You had to go to the officer to get the cloth.
It was given to you, and then you would carry the soldier off. And then you would bring the cloth back and report to the officer what you had done with the cloth and how the soldier was doing. So it was an accountability system too. Then you would wrap it around your waist so many times.
Well, at West Point, these are young high school kids reporting on what's called
R-day, Reception Day.
This is Thayer Hall, the building I taught in for many years.
And so they're there, they're all scared and they're reporting.
Throughout that process, they are told to report - it used to be when West Point was only male, it was "report to the man in the red sash." Today it's "report to the cadet in the red sash." But the cadets wear a ceremonial version of that red sash from the Revolutionary War, and other wars.
And it's a symbol of their authority, and the fact that they have gone through this program themselves and can successfully help others do the same thing. So, these new cadets, here he's learning how to carry a duffel bag because they weigh about 70, 80 pounds, we don't want to wreck your back on the first day and send you home.
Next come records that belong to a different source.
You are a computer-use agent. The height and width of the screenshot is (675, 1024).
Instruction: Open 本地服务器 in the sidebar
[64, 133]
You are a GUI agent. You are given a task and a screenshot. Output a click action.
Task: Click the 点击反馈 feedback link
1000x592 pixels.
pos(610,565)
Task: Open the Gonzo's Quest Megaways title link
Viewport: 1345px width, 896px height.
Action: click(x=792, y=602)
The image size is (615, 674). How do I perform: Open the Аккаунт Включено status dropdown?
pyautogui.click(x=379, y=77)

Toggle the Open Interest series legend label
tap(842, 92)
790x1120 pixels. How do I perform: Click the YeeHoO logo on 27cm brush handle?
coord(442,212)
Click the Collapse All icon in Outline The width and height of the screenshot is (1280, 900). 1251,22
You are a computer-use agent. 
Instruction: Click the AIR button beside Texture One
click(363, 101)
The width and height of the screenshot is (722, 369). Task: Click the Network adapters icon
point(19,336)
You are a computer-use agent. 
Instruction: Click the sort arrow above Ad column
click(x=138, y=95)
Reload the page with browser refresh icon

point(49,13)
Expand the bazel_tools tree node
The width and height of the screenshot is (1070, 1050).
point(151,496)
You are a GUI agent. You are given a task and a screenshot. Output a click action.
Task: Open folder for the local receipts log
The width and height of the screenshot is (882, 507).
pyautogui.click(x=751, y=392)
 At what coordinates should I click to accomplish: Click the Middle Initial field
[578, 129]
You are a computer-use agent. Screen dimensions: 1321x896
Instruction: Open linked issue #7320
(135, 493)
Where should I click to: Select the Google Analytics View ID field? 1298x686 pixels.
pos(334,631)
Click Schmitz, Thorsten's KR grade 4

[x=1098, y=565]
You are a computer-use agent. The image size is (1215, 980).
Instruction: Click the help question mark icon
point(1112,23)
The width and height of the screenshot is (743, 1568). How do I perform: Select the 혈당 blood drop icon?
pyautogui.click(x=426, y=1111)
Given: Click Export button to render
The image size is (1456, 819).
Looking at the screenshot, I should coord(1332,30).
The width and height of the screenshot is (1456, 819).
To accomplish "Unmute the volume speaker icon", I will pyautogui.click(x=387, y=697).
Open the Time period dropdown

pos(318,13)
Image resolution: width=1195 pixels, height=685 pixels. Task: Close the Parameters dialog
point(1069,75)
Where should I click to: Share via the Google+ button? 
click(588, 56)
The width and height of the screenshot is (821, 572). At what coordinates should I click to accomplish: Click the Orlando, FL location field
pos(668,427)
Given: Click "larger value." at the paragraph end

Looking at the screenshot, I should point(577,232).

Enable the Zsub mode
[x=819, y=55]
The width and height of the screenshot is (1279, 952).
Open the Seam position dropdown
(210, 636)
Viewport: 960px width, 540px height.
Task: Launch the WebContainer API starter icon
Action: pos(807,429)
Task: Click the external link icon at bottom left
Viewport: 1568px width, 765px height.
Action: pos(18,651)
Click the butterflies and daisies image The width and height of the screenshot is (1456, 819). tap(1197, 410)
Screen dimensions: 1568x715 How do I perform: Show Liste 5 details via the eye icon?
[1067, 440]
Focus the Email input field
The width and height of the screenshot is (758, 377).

And so they tell them how to do that, and these cadets with red sashes are scattered throughout West Point to help the cadets learn everything they need to know.
And they know throughout what's called Beast, a six-week summer camp, to find the cadets in the Red Sash to learn what they need to know.
The cadets wear red sashes as a symbol of their authority and their seniority, and the fact that they have successfully done this program.
Now in the 1990s, I took my institute class down, I was the institute officer in charge for West Point. And we took a group of cadets down to the Washington, D.C. Temple to do baptisms and endowments for those that were returned missionaries.
I was following my institute president into the celestial room in the Washington, D.C. Temple. And all of the sudden he got to the edge of the door, and he just froze and came to the position of attention, which cadets just do instinctively when they stop.
And I was thinking of other things, and as I came in the celestial room, he had frozen there, and I bumped into him.
He was bigger than I was. I bounced, he didn't.
And so I said, "Everything okay?" And he said, "I get it.
I get it." I didn't know what he got.
And he's like, "I get it." And he's pointing across the room.
So I looked around the side into the celestial room, and he was pointing across the celestial room to a picture.
And he said, "I get it, I get why I am in the temple.
I get it." And he pointed to Harry Anderson's picture.
And he said, "I am here to report to the man in the red sash.
Because He has done this program that I am in, and He knows how to bring me safely home.
And He will bring me safely home if I will let Him teach me."
You have a wonderful opportunity as chaplains to teach, to inspire, to assist, and to provide just all manner of aid and assistance.
May you do so, listening to the Lord, knowing what to say.
And I leave that with you in the name of Jesus Christ, amen.